2012-10-17 15:55 Xinhua     Web Editor: Gu Liping comment

Students from vocational schools in east China's city of Yantai are returning to their classrooms following a Tuesday apology from Foxconn, a major electronics manufacturer that hired the children to work as interns.

Sources from the Administration Committee of Yantai Development Zone said Wednesday that the interns would be returning to school. The committee did not specify how many interns were hired by Foxconn, a major supplier for Apple Inc.

Foxconn said in a statement issued Tuesday night that it carried out an internal investigation at a factory in Yantai and found that it had employed underage interns ranging in age from 14 to 16 for about three weeks.

Foxconn spokesman Bruce Liu said Wednesday that the statement was an "apology to the underage workers and their parents."

He said the incident is an individual case and has not occurred in any other Foxconn factories on the Chinese mainland.

"Foxconn is expanding its manufacturing ability on the mainland. The company cooperated with vocational schools, under the coordination of local authorities, to hire student interns to work in some of Foxconn's factories in order to solve occasional labor shortage issues," Liu said.

Foxconn said in the statement that approximately 2.7 percent of its workforce of 1.2 million people on the Chinese mainland are interns.
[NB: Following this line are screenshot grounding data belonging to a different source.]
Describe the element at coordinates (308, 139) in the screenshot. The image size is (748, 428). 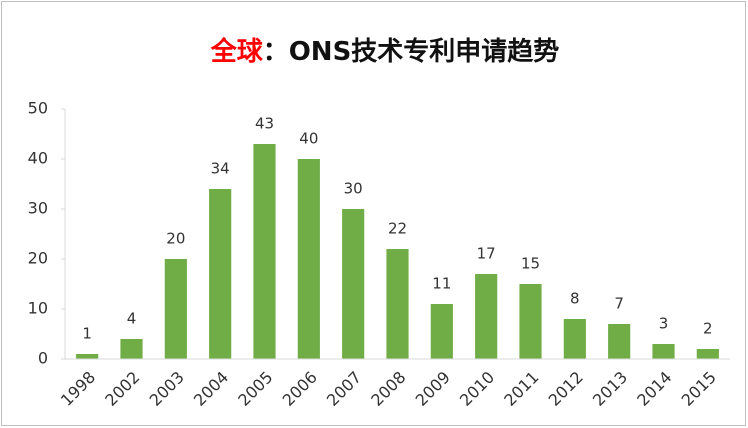
I see `value-label: 40` at that location.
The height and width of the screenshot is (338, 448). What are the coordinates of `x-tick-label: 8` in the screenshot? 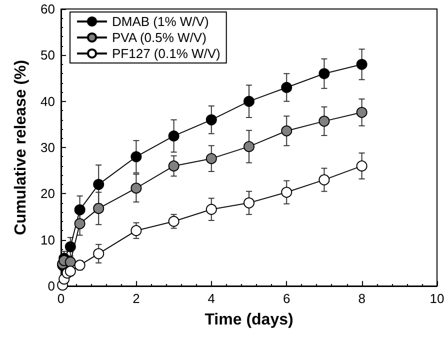 It's located at (362, 298).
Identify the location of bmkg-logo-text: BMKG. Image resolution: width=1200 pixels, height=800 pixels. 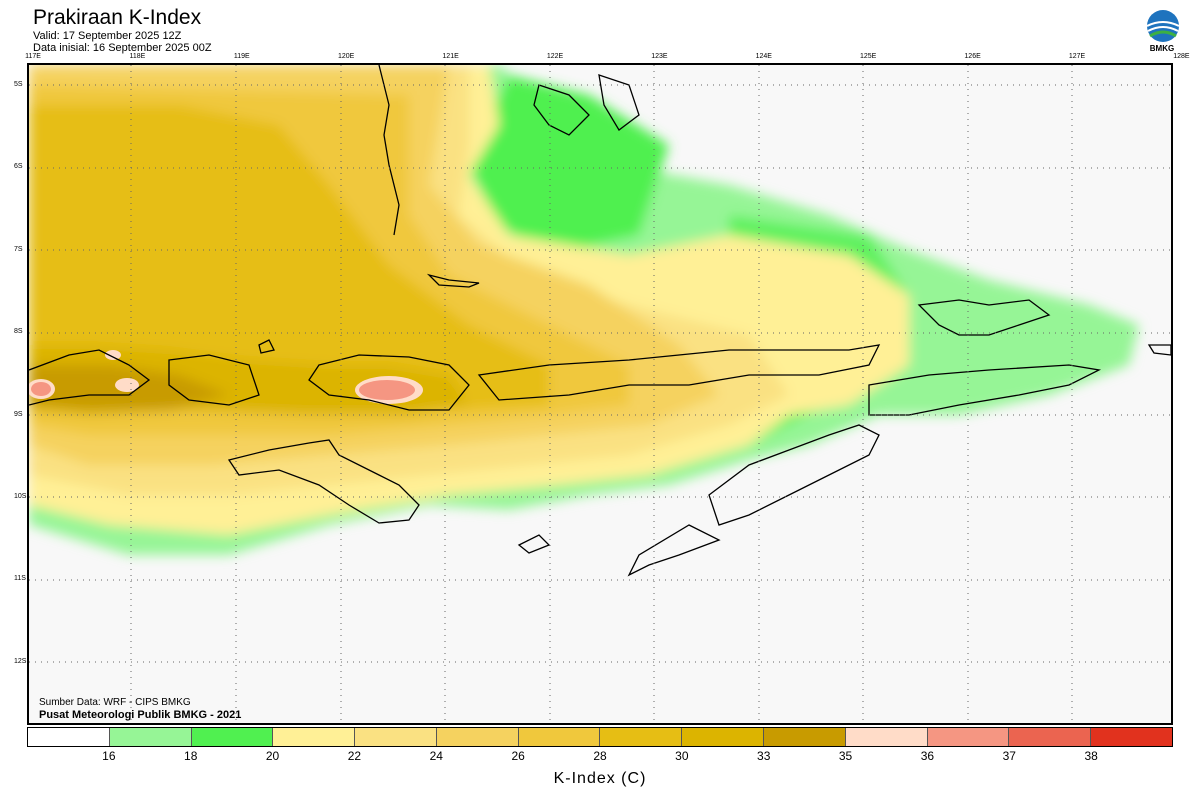
(1162, 48).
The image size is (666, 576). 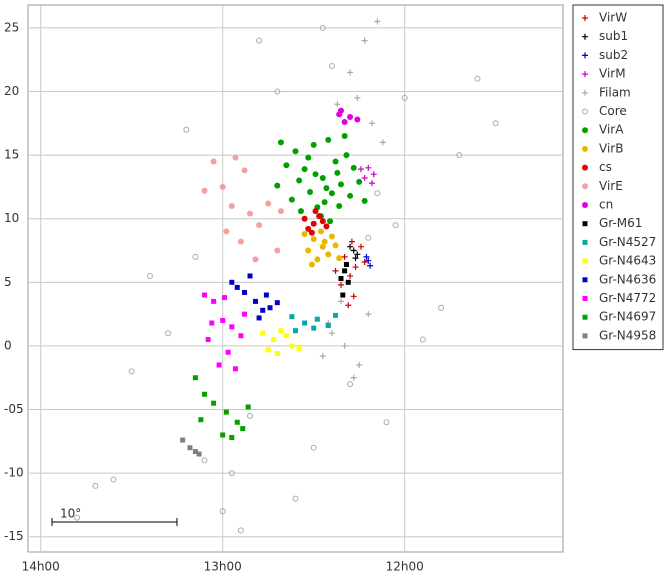 What do you see at coordinates (628, 279) in the screenshot?
I see `legend-label: Gr-N4636` at bounding box center [628, 279].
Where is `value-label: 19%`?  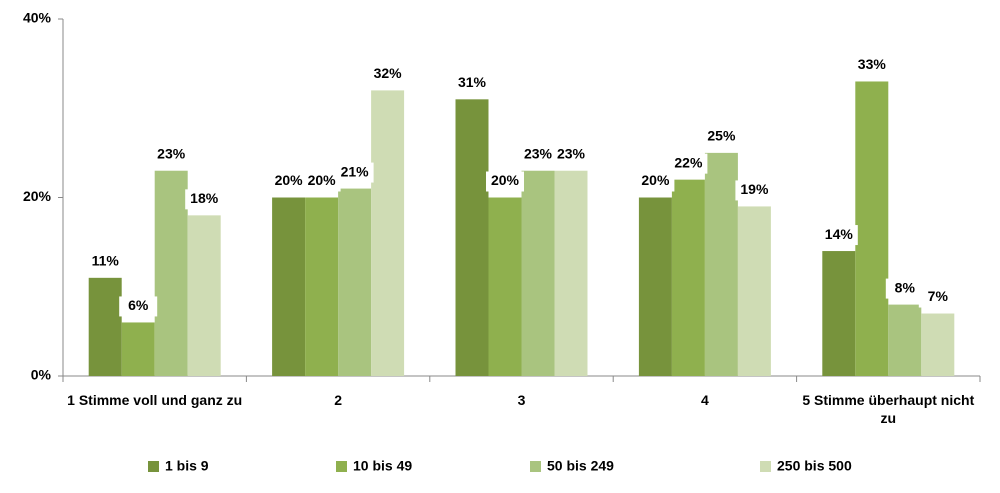 value-label: 19% is located at coordinates (754, 189).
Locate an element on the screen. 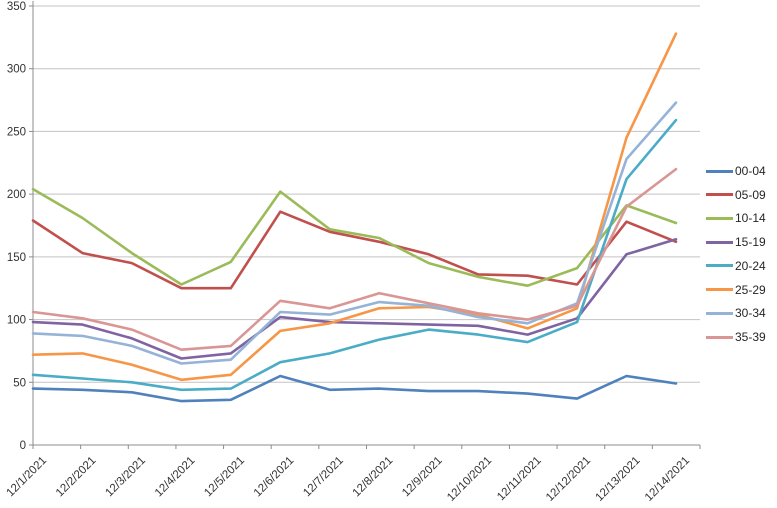 The image size is (777, 508). y-axis-label: 0 is located at coordinates (23, 446).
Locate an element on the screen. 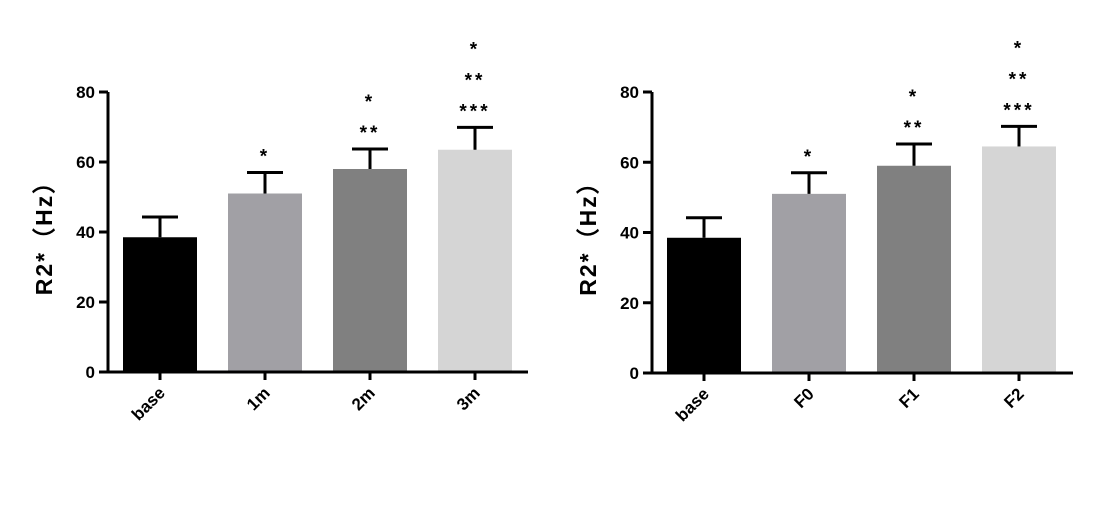 This screenshot has height=506, width=1102. bar-F2 is located at coordinates (1019, 260).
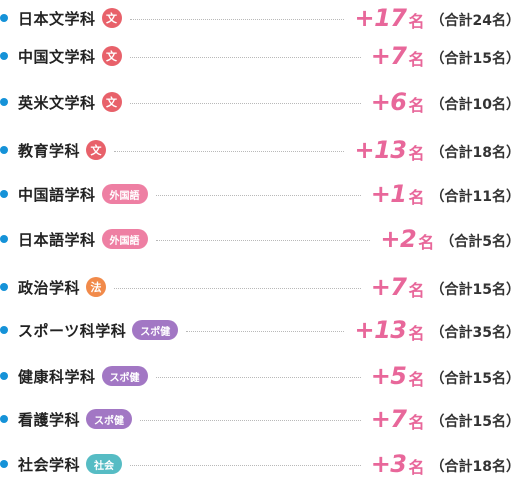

Chinese Labor Law refers to workers below the age of 16 as child laborers. Employers can be fined or have their business licenses revoked for illegally hiring child laborers, according to the law.

The underage workers were among thousands of student interns sent to factories by vocational schools in Yantai after Foxconn turned to the Administration Committee of the Yantai Development Zone for help in solving a severe labor shortage that occurred in September, when the company reported a shortage of 19,000 workers.

Foxconn's Yantai factory is one of the company's eight major production bases on the mainland. The factory went into operation in 2004 and produces PCs, mobile phones and video game consoles.

By 2011, the company had realized an output value of 109.6 billion yuan (17.5 billion U.S. dollars), ranking first among all overseas-funded firms registered in east China's Shandong Province.

In contrast to the export plight currently suffered by many Chinese manufacturing firms amid the eurozone debt crisis, Foxconn's production has been increasing, with 32 production lines recently added to help the company keep up with its orders.